La grande offensive russe est imminente. L’Ukraine ne peut pas se défendre avec de l’argent, elle a besoin d’armes « et le plus vite possible », écrit Röttgen.

Il a été annoncé vendredi que le gouvernement avait l’intention d’augmenter considérablement cette année l’aide dite à la formation de 225 millions à 2 milliards d’euros. Le programme soutient les pays partenaires dans les régions en crise afin qu’ils puissent investir dans plus de sécurité. L’Ukraine devrait en tirer plus d’un milliard d’euros. Il y avait eu un différend au sein de la coalition des feux de circulation au sujet de la livraison d’armes lourdes.
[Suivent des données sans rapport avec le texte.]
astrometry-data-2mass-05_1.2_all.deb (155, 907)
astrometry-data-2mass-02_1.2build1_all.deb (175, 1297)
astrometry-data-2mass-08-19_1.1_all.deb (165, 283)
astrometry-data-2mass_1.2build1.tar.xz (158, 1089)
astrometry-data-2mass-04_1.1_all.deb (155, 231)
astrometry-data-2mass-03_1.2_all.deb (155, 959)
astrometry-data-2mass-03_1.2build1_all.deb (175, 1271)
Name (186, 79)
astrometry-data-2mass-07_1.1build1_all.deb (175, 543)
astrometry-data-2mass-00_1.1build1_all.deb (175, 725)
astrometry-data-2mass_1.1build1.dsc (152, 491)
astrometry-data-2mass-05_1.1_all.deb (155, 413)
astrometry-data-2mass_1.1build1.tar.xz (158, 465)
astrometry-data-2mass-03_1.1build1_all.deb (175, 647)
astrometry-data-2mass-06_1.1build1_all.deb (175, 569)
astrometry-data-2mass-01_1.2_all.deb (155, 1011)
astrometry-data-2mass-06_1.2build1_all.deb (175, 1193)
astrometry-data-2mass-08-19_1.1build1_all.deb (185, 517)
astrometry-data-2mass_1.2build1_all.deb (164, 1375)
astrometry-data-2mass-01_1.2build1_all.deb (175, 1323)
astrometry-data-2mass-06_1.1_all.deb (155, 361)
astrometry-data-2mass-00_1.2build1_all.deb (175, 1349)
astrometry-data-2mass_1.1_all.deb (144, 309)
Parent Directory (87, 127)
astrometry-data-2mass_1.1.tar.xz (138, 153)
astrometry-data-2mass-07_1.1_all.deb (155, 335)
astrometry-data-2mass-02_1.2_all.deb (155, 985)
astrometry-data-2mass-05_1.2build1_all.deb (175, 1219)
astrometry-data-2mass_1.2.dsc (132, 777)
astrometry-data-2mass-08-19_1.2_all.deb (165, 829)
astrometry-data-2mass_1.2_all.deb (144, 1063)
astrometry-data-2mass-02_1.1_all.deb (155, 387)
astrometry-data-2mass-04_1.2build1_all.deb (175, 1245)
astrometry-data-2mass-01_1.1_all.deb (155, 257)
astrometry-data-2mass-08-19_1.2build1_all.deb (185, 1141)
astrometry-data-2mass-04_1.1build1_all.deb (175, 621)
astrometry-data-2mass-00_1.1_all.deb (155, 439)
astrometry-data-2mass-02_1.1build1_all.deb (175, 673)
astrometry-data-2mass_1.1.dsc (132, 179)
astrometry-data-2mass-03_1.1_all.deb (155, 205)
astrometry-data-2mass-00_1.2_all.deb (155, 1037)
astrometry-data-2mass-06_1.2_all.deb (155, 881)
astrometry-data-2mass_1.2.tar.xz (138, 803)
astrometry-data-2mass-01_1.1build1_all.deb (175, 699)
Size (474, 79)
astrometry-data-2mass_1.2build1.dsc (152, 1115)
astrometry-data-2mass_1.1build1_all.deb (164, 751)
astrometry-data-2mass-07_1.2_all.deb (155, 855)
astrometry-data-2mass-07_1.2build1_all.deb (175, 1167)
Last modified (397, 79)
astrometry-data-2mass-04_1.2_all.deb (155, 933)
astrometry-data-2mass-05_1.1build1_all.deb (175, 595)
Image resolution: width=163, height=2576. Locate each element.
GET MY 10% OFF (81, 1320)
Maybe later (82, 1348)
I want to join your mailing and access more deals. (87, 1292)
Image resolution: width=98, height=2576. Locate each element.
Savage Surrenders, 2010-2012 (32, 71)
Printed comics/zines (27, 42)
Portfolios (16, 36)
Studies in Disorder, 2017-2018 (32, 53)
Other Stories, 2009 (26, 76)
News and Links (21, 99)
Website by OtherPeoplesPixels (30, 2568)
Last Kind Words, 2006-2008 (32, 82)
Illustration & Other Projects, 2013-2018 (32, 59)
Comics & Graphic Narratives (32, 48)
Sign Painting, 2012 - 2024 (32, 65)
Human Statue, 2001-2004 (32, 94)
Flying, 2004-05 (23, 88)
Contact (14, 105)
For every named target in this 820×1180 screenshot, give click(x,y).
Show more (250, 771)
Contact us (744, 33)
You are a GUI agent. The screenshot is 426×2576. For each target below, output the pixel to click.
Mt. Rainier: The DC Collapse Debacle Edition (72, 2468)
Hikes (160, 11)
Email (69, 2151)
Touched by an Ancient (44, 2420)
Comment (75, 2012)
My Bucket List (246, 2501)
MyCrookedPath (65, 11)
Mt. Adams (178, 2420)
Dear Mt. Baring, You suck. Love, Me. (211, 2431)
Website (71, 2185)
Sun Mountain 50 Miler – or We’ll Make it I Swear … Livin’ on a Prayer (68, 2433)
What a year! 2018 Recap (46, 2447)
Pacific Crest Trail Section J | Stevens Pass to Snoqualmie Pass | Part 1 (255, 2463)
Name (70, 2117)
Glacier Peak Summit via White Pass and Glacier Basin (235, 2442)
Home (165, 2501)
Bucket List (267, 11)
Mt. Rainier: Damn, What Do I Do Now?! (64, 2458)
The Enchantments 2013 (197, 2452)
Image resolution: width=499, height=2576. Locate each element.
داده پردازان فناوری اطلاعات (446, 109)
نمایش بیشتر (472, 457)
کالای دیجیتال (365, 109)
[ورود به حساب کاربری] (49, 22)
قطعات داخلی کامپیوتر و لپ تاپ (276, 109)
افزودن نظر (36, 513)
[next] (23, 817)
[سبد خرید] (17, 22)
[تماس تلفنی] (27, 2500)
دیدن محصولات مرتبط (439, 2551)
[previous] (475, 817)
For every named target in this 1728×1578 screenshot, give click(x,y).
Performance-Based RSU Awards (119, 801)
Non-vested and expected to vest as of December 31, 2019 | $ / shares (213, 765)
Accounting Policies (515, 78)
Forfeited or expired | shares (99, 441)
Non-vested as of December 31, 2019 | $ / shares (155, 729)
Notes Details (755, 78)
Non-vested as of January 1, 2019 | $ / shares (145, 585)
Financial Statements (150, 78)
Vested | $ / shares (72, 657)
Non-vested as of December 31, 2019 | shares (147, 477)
Les politiciens des Verts et du FDP avaient accusé Scholz d’hésitation.

L’un des plus virulents détracteurs de Scholz ces derniers jours, le président de la commission européenne du Bundestag, Anton Hofreiter (Verts), a déclaré au “Welt am Sonntag” que l’augmentation de l’aide financière était un “premier bon pas, mais (elle) peut livraison directe d’armes non remplacées”.

Le cercle conservateur Seeheimer du groupe parlementaire SPD a défendu samedi sur Twitter le style politique de la chancelière : “Préparez-vous bien et ensuite agissez clairement”. Si d’autres répandent des demandes à moitié terminées, il mène en toute sécurité et fermement – “même à travers le tournant”. L’argent pour l’Ukraine la soutiendra “dans sa lutte pour la paix et la démocratie contre l’agresseur russe”.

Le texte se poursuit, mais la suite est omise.